Some concerns I have are what would we set the default wait time to? I feel like it would need to be somewhat long to satisfy all the “but what about” scenarios such as someone being gone on an extended vacation and not having access to email to see the notifications and dispute the recoverty. Since the default delay would need to be long, I am not sure how useful the feature will actually end up being to the average user that loses their 2FA device.
Some concerns I have are what would we set the default wait time to?
How about if the user could adjust it on his own?
I also like this idea and think it would help convert some users to actually using 2FA.
Clearly the default delay should be long. Let’s say one month. However, it would be good to give the user the opportunity to reduce that delay to 2 weeks, 1 week or even a day or two. It’s also important to be able to set the delay to more than that : 3, 6 or 12 months.
The default time is tricky. One option is to vary it depending on the user’s IP. Bitwarden already knows your last login IP Address and if you activate recovery from the same IP the time delay could be shorter (3 days?). If not the same IP, then we go to a longer duration?
Don’t forget that recovery mode is deactivated when a user logs in. So it would boil down to how often a user opens their Bitwarden vault and not how often they check their email. I don’t like tieing email or a phone number to it because of phishing. The email is more of a “hey, someone knows your master password so you need to change it”.
An attacker would need to know your email address, master password, wait a week, have you miss the email, and/or you not log into Bitwarden account for things to fail. This is possible, but how likely?
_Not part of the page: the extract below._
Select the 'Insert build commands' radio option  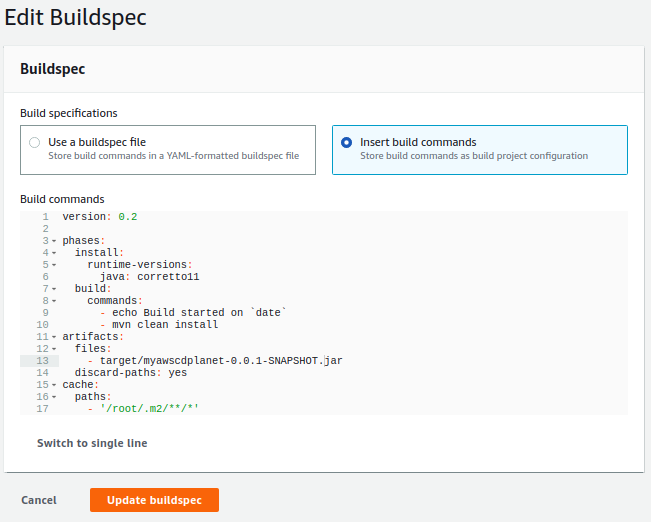[x=347, y=142]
If the user deems this is possible for their threat level they can always pick a longer delay or the option for no recovery at all.
The more I think about it the more I feel the time delay should be an opt-in feature.
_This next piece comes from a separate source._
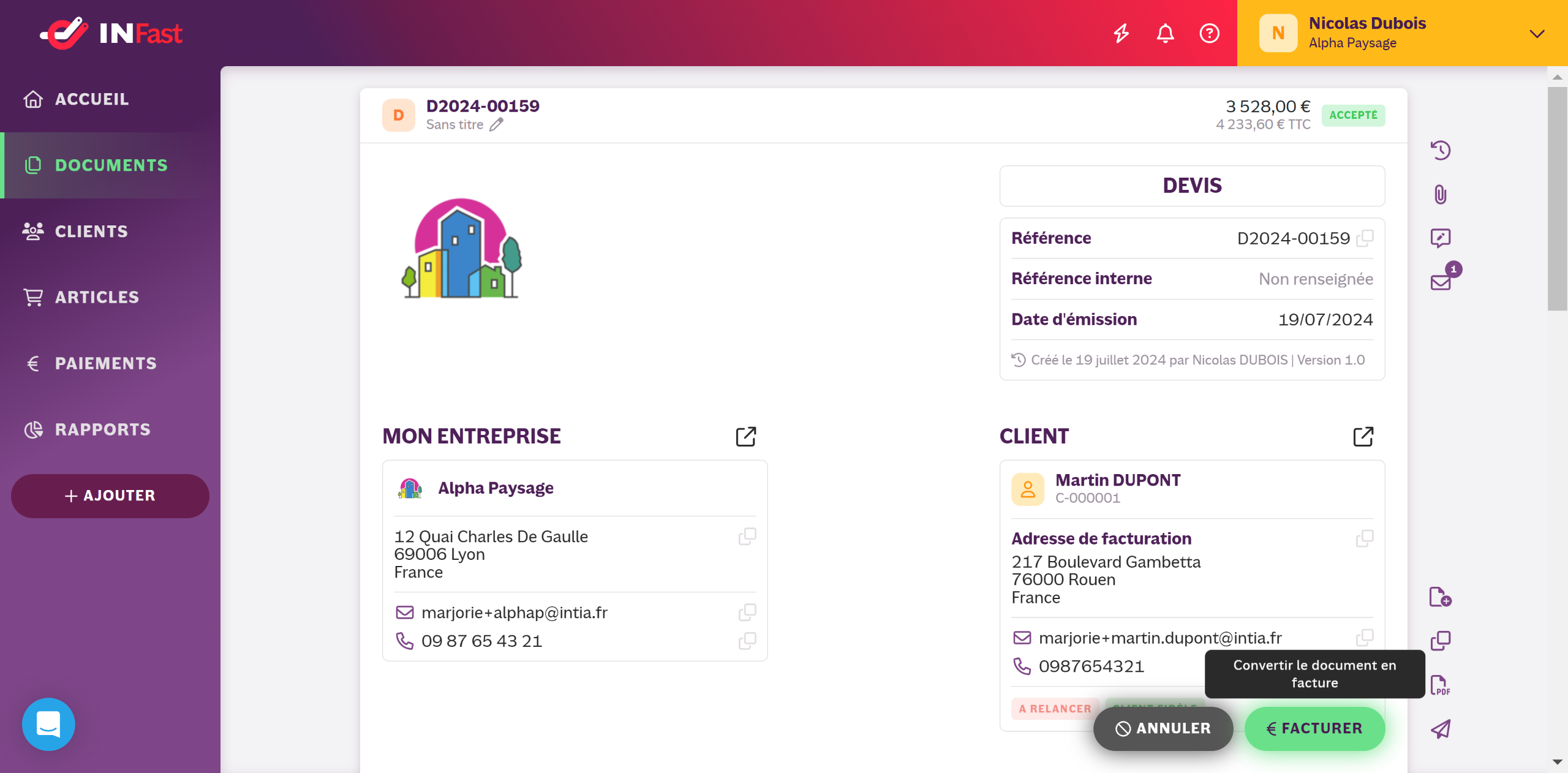Open the lightning quick actions icon
The width and height of the screenshot is (1568, 773).
(1121, 33)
Make the recovery code the default but the user can also select time delay recovery and pick the days they want to wait in case they lose their recovery code. I drew a crude mock-up…
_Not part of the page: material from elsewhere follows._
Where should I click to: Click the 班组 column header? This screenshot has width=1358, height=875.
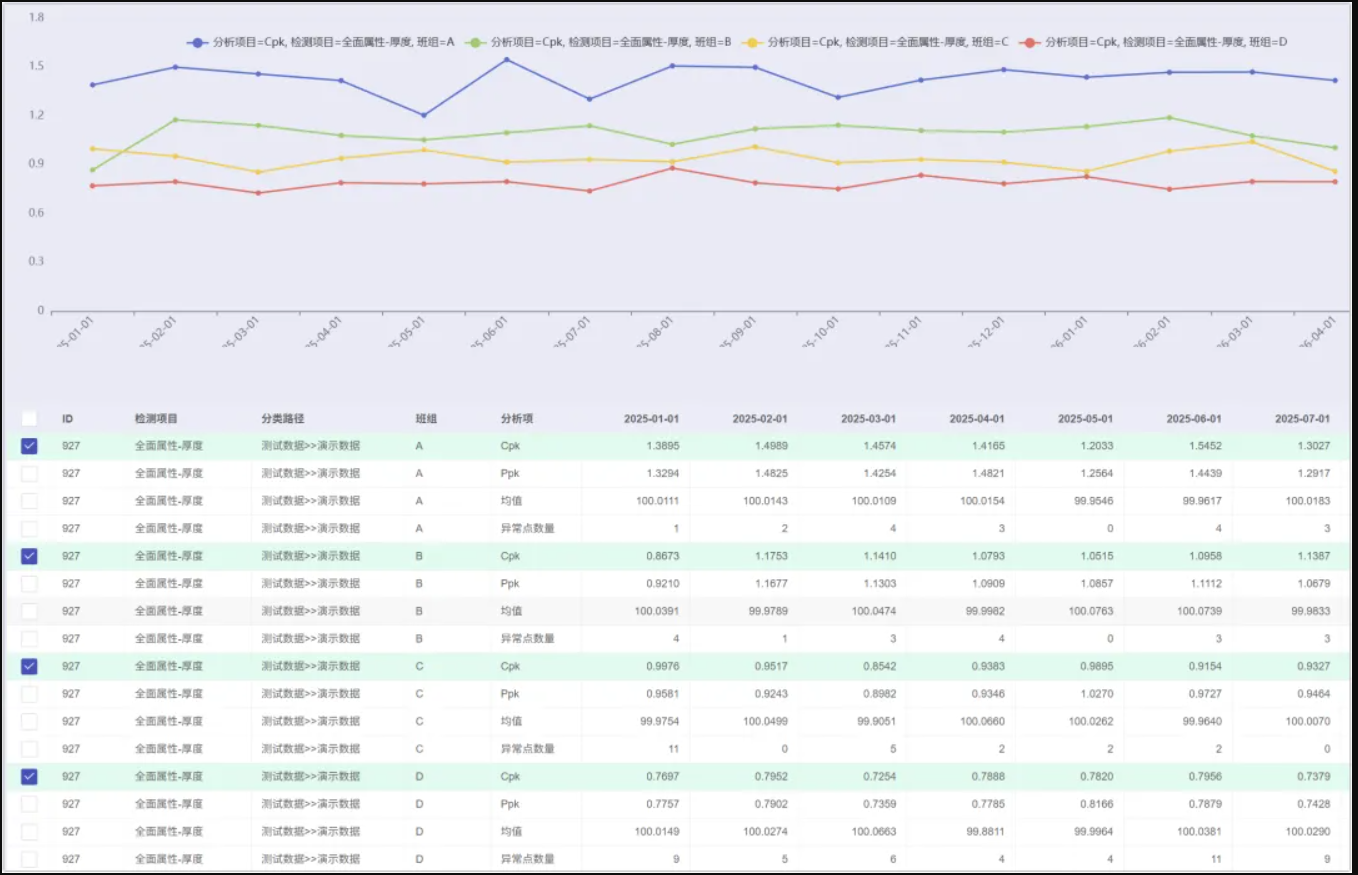tap(427, 419)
Similar to Google Advanced Protection, BW could have a similar option where the default is not to be so paranoid and enabling Advanced Protection is the most paranoid.
I guess that not only my IP changes every 24 hours. And what about Dial-In-connections? Those ones change with every new connection.
How about if not only days, but also weeks, months and even years would be on offer? And it definitely would need a pop-up telling the user of the risks that come with it.
I figured a textbox where you enter days would be the best as you can enter how many days you want. So If you want 3 years you can enter 1,095 days (3*365).
Currently there’s a workaround for this if you have Bitwarden Premium.
You can create a second Bitwarden account without 2FA and give it Emergency Access with Takeover permission. I currently have it set to wait 7 days.
Yeah, this is what I ended up doing too. I still wish this was a feature and I didn’t have to create a second account. Even if the default was a 30 day wait I would take that over being locked out forever.
It’s like we need one more thing for this idea to work perfectly. Like a security question or something else to do or enter after entering your email or master password in recovery mode.